The government will frame rules to provide maternity allowance for rural women during the initial months of childbirth to ensure that only those who fulfill the prescribed criteria are eligible.

Prime Minister Dr Lotay Tshering reiterated the government’s commitment to fulfill the campaign pledge while interacting with journalists at Friday Meet yesterday at the Gyalyong Tshogkhang yesterday.

The government promised that the maternity allowance would match the daily wage rate. 

The government is confident that the pledges are doable and they would be delivered. The prime minister, however, said that the mothers must fulfill the requirement to be eligible to receive the allowance.

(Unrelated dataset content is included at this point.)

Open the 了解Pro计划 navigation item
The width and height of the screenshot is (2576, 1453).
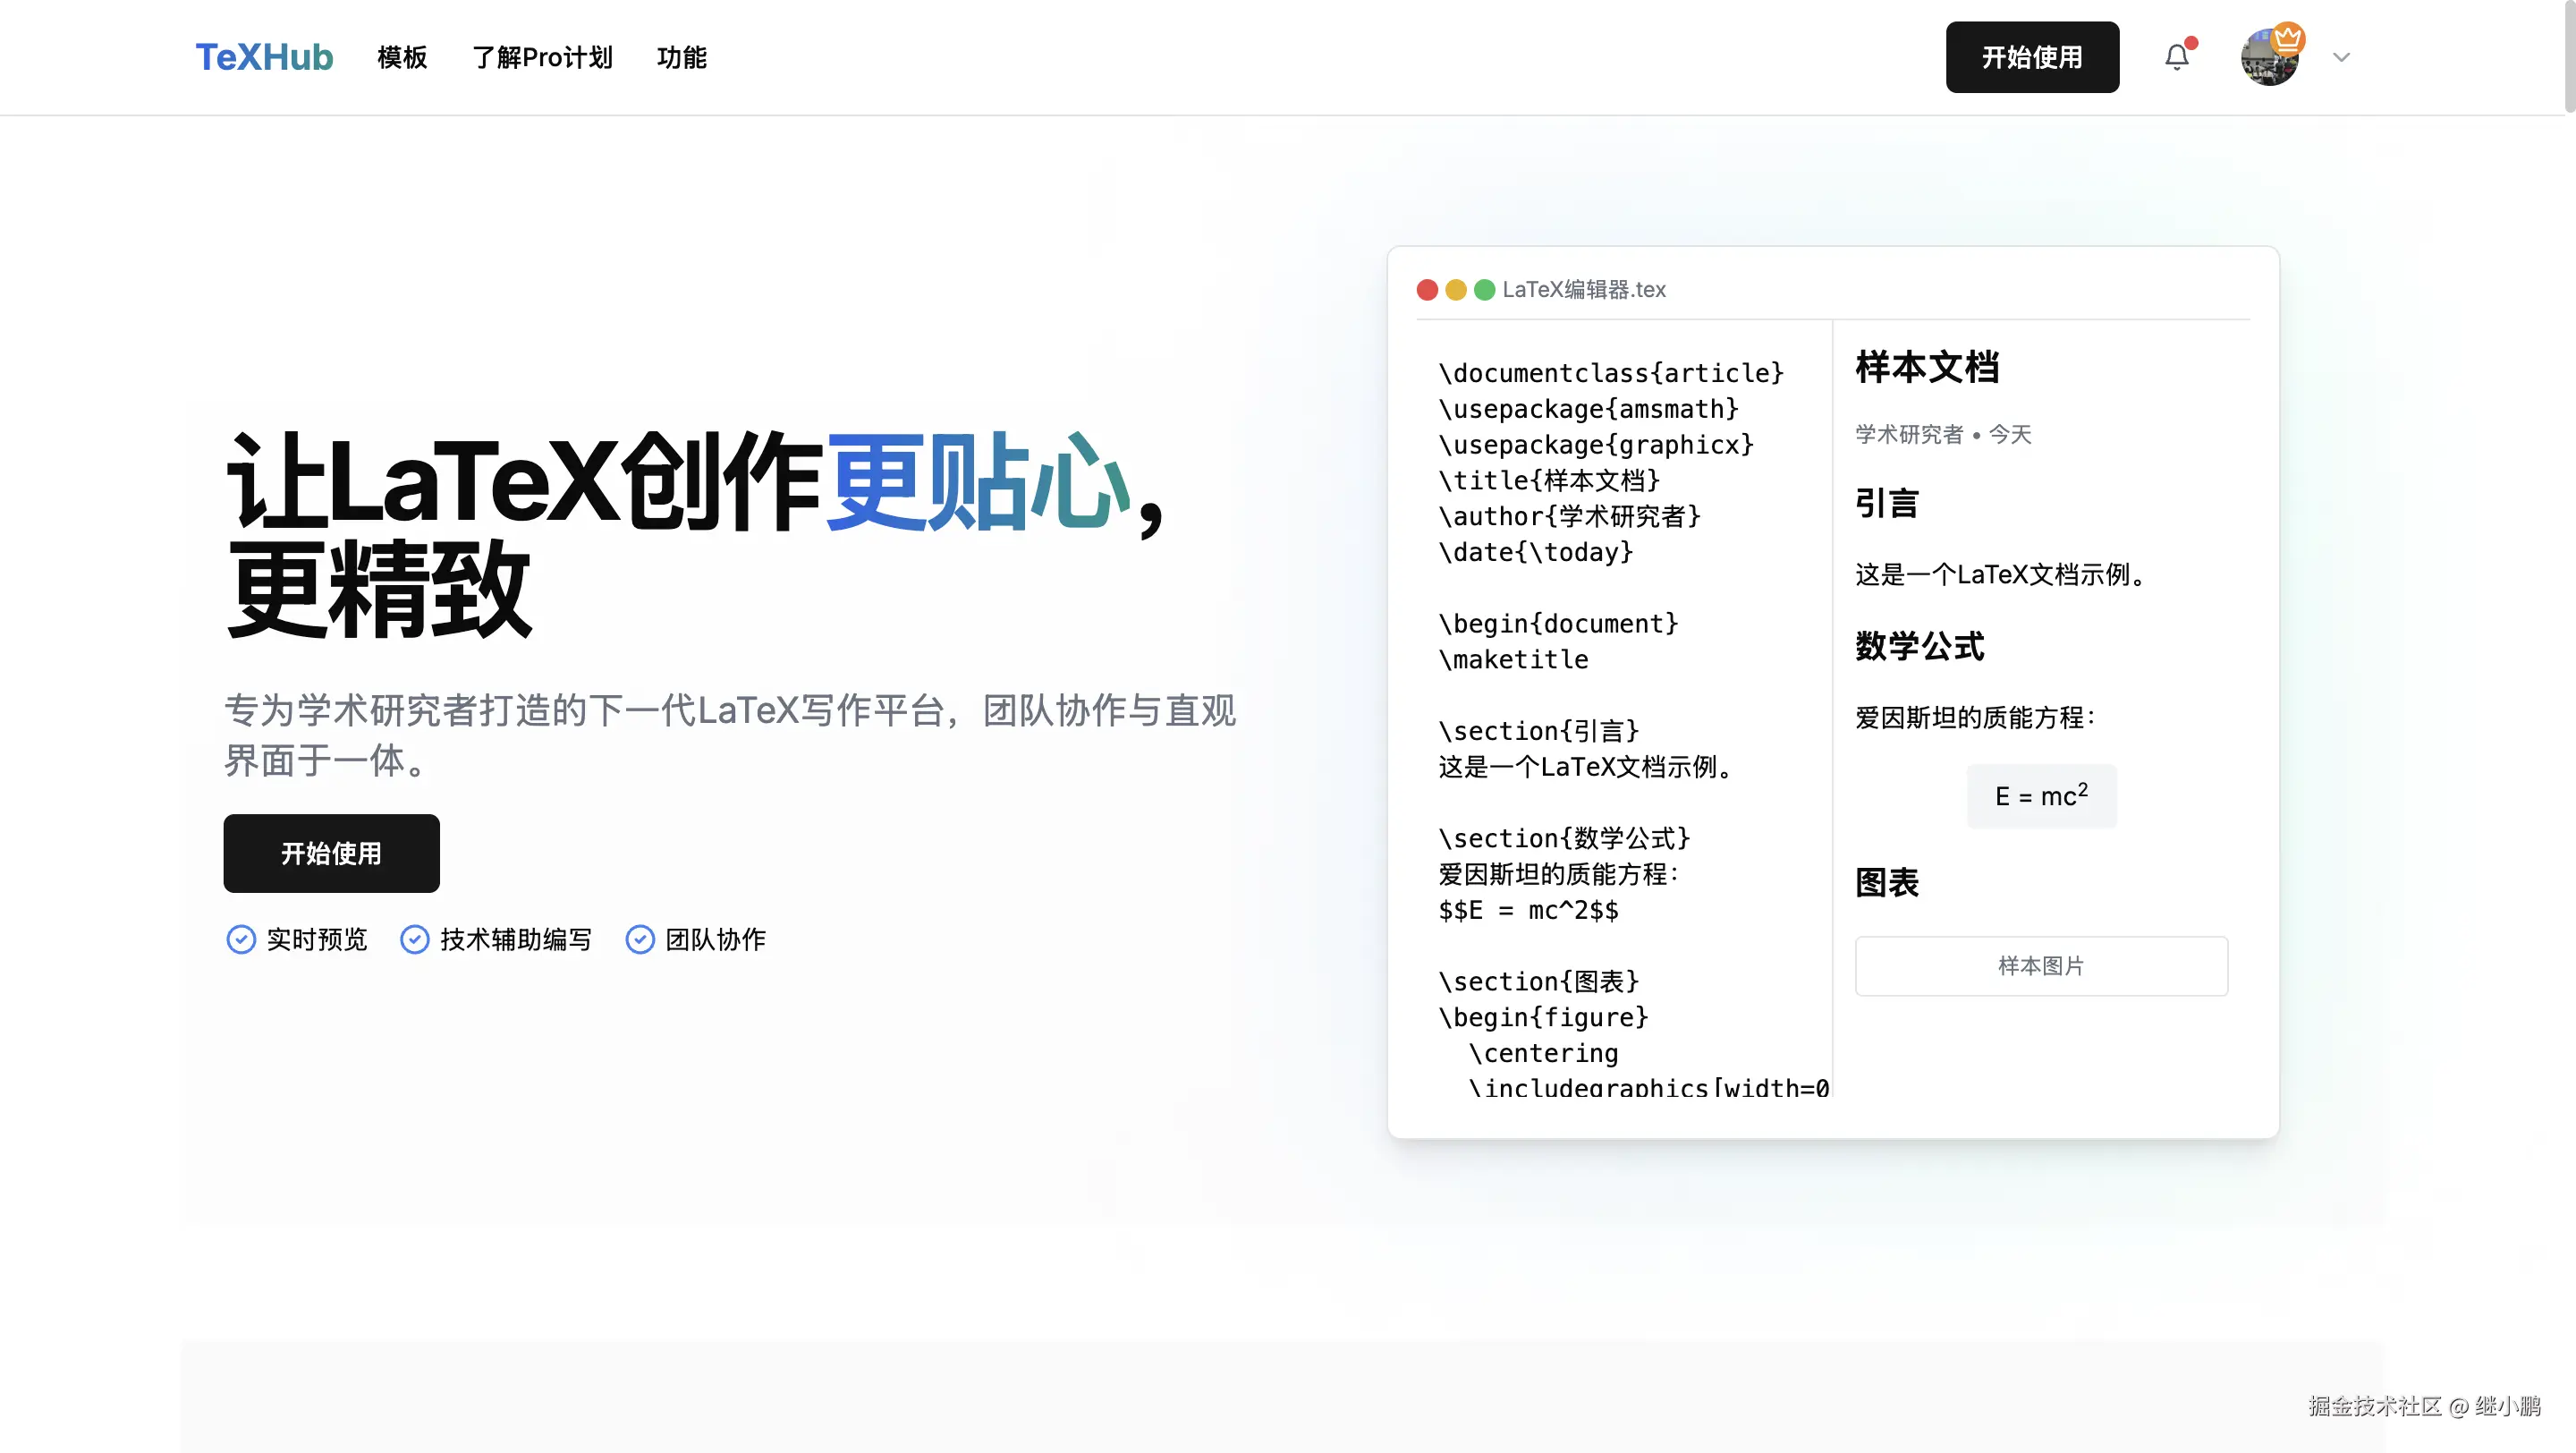pyautogui.click(x=543, y=58)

“Mothers who deliver in Bangkok and those who deliver at home will not be eligible. The mothers should not miss the routine antenatal check up and deliver in a hospital,” Dr Lotay Tshering said.

The programme is aimed at encouraging mothers to avail of proper health services and to deliver in a hospital. Home delivery, he said, was one of the causes of diseases such as CP (cerebral palsy) in children.

He said that the health ministry had been able to achieve institutional delivery of about 87 percent although the target was 100 percent. “We want to achieve 100 percent institutional delivery,” he said.

A regular check-up during the pregnancy, Dr Lotay Tshering said, would ensure good health of the newborn.

He said mothers needed both mental and physical peace to produce milk. Rural women, he said, needed maternity allowance since they did not enjoy either mental peace or physical rest.

He said it was one of the pledges the party was criticised for during the campaign period.

“I felt very sad whenever I received beatings on this pledge,” he said.

However, he did not elaborate when the programme would be implemented.

He said that the budget will be allocated on a priority basis so that it is possible for the government to implement the pledge.

The Druk Nyamrup Tshogpa in its manifesto states that rural women are also engaged in works related to domestic and farms and that it would not make sense to deny allowances to those women who deliver babies.

At the moment, paid maternity leave is given to mothers in public sector and DHI companies. “DNT will ensure the benefits are extended to all women who give birth so that it contributes to childcare as well as mother’s health.”